He was in his seventies at the time of the interview. I offer a few enticements.
"At my age, after you're done - or ruefully think you're done - with the nagging anxieties and complications of your youth, what is there left to confront but the great simplicities? I never tired of birdsong and sky and weather. I want to write poems that are natural, luminous, deep, spare. I dream of an art so transparent that you can look through and see the world."
from the poem Science of the Night:
"We are not souls but systems, and we move
In clouds of our unknowing."
"We have to learn to live with our frailities. The best people I know are inadequate and unashamed."
"Rhythm to me, I suppose, is essentially what Hopkins called the taste of self. I taste myself as rhythm."
"The language of a poem must do more than convey experience. It must embody it."
"It always haunts me that human beings were accumulating experience and knowledge in their bodies before they had a language.
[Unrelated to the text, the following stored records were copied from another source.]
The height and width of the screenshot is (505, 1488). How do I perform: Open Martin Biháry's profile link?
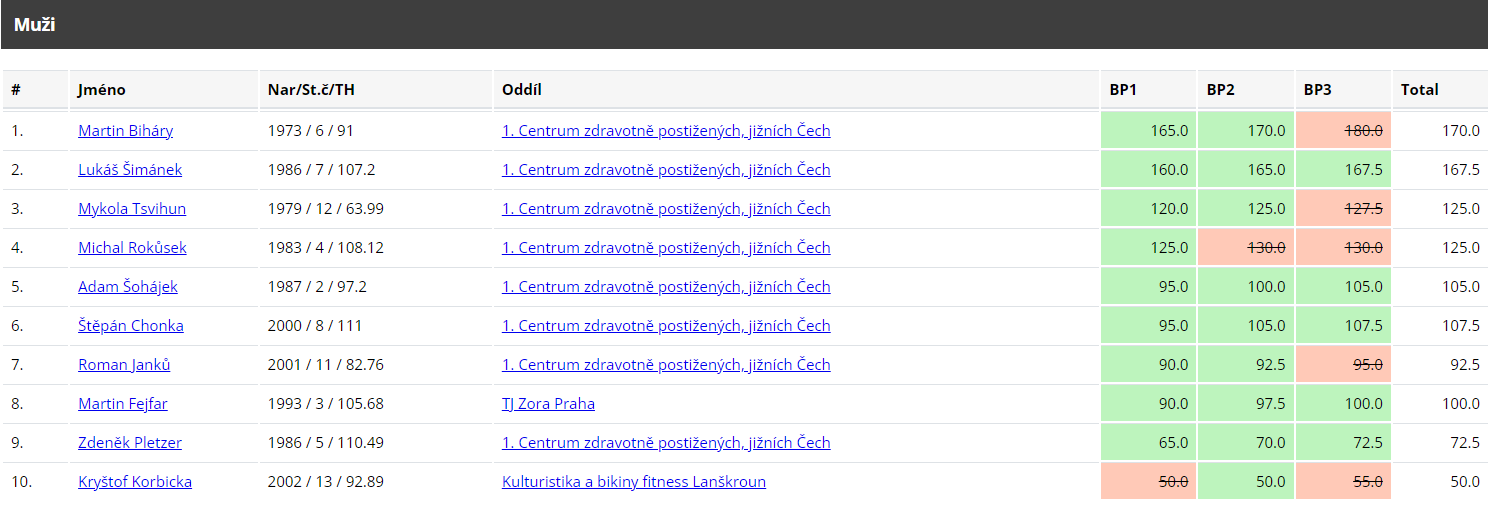point(125,131)
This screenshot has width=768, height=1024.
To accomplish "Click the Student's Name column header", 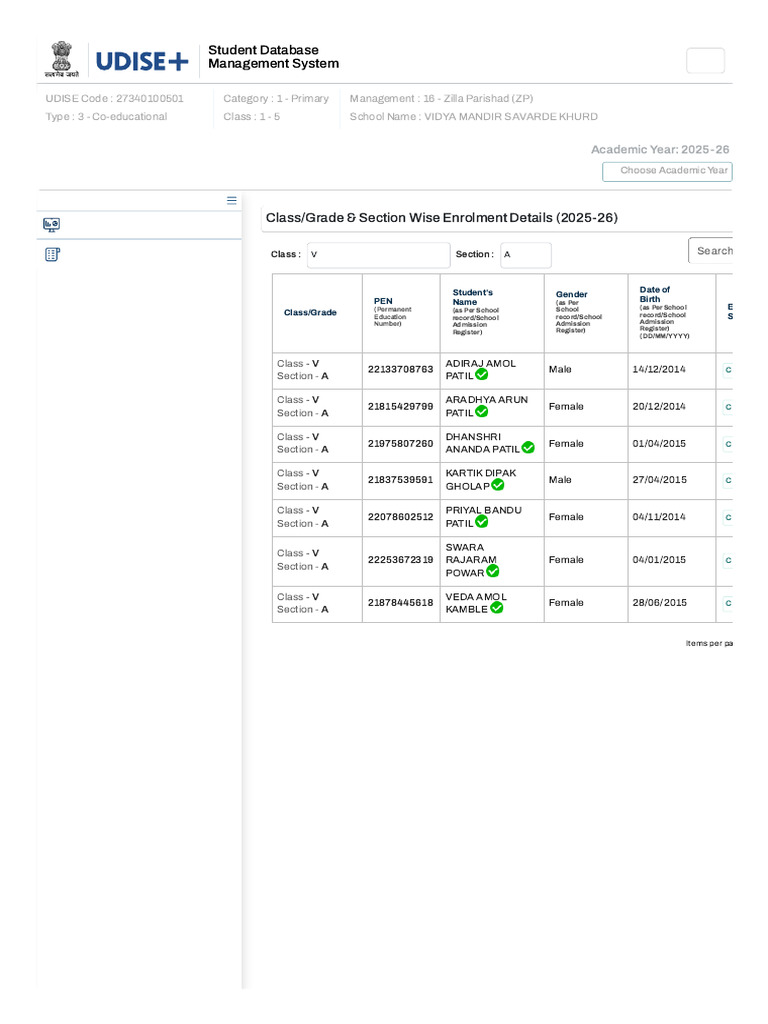I will [x=475, y=312].
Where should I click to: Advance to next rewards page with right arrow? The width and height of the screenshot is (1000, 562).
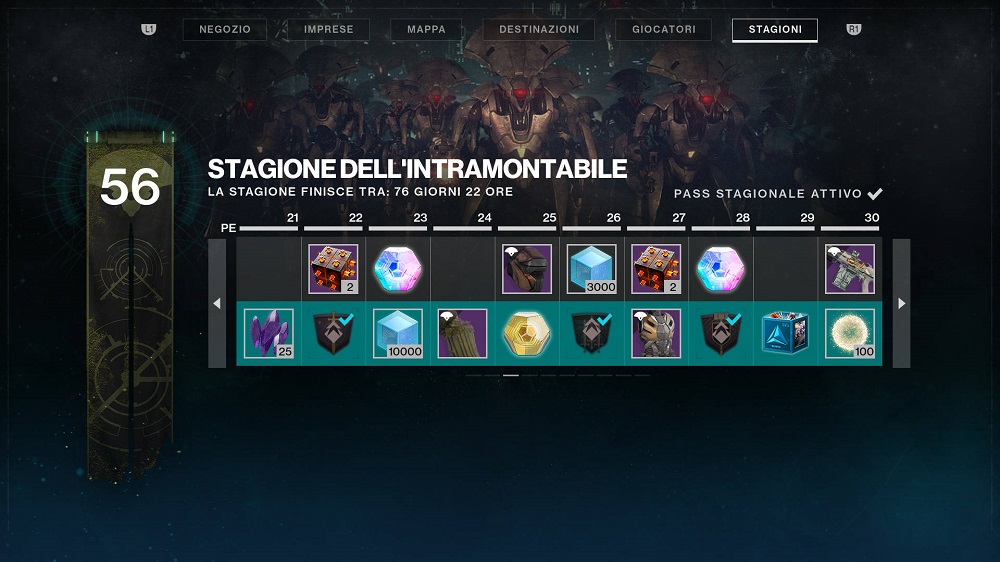coord(901,303)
That's where our oldest wisdom is. The language of the imagination is a body language. That is why poetry is resistant to abstractions."
Pasteur said that "Chance favors only the prepared mind."
"During sleep the brain deposits calcium faster than when its unconscious."
He speaks of evil and concludes:
"Perhaps the way to cope with the adversary is to confront him in ourselves. We have to fight for our little bit of health. We have to make our living and dying important again. And then living and dying of others. Isn't that what poetry is about?"